BRIEF: Copy each line of the listing below character for character, omitting the pictures.
◇ ◇ ◇
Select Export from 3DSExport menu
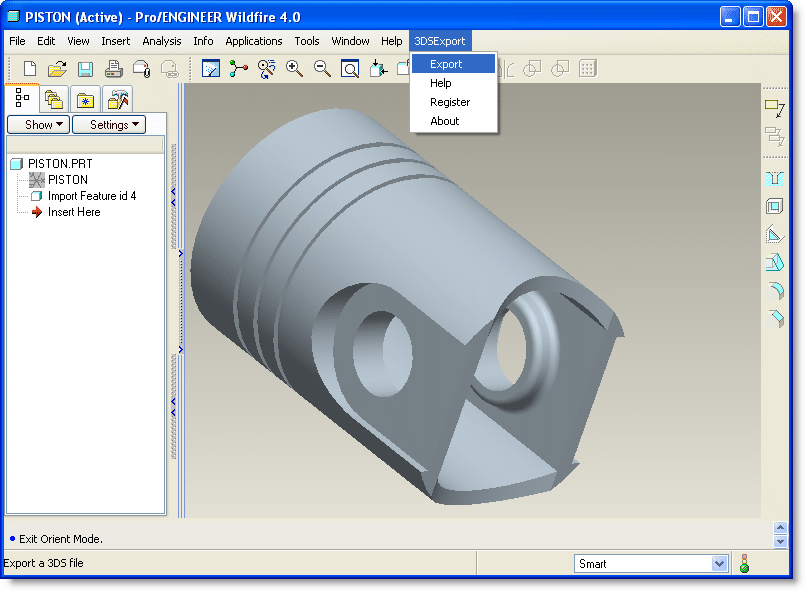The height and width of the screenshot is (591, 805). [x=446, y=64]
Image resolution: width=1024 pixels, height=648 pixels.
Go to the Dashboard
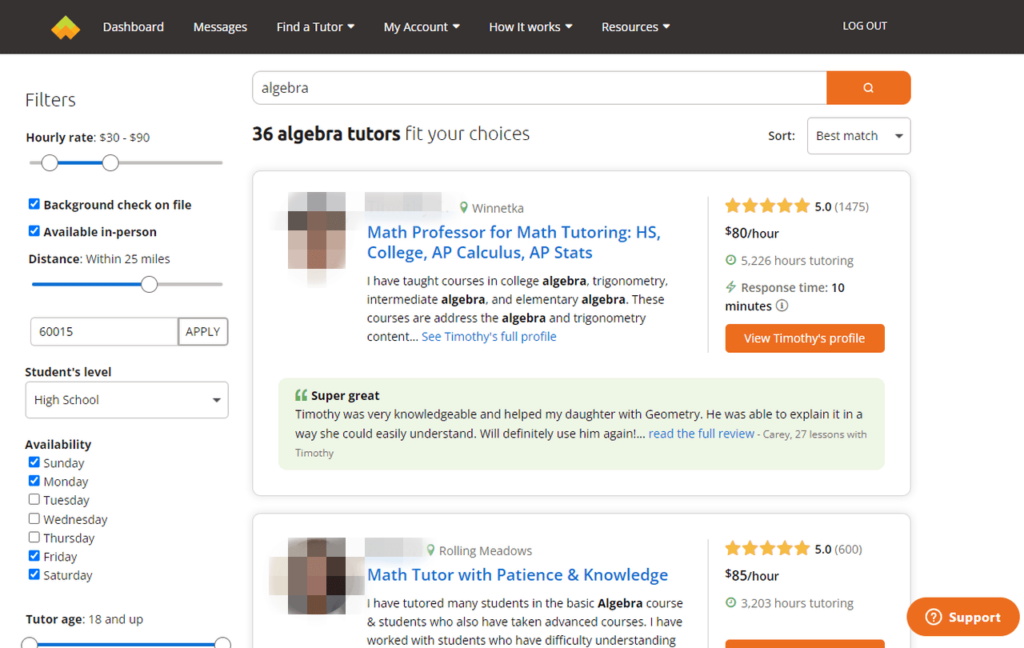pyautogui.click(x=133, y=27)
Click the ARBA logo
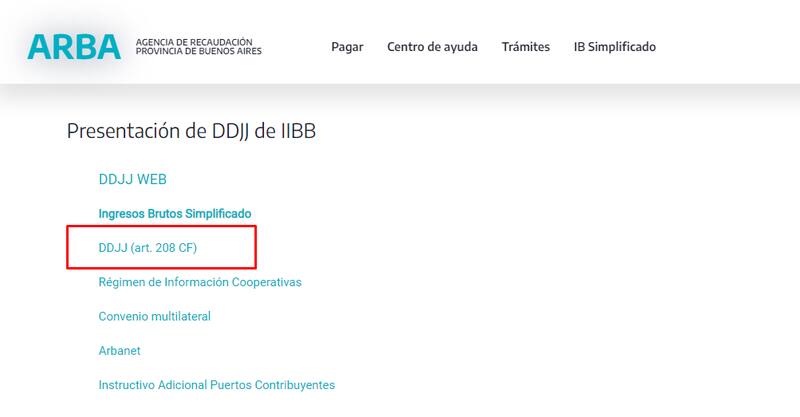This screenshot has width=800, height=417. pos(74,47)
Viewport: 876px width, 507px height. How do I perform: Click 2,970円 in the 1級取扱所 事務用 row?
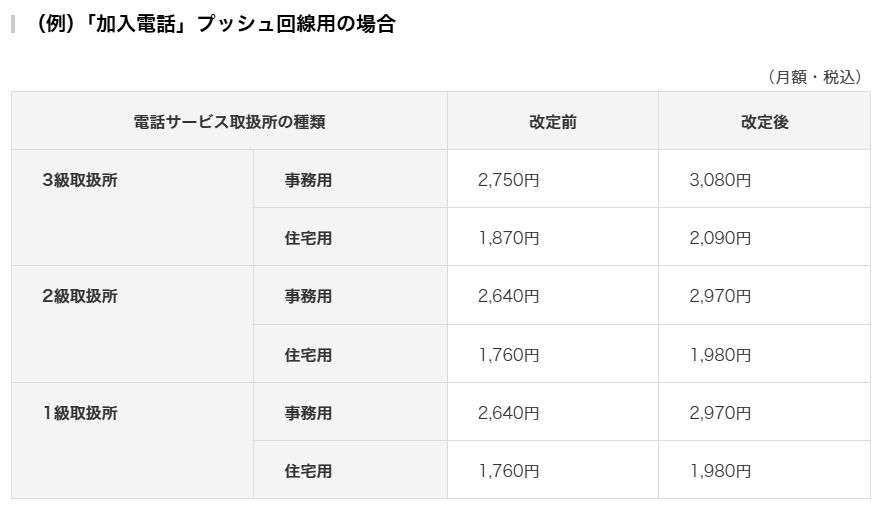pyautogui.click(x=720, y=412)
◇ ◇ ◇
EXERCISE RESULT:
Select Export from 3DSExport menu
The height and width of the screenshot is (591, 805). [x=446, y=64]
Image resolution: width=1024 pixels, height=648 pixels.
Go to the Dashboard
pyautogui.click(x=133, y=27)
Click the ARBA logo
This screenshot has width=800, height=417. pos(74,47)
Viewport: 876px width, 507px height. How do I perform: Click 2,970円 in the 1級取扱所 事務用 row?
pyautogui.click(x=720, y=412)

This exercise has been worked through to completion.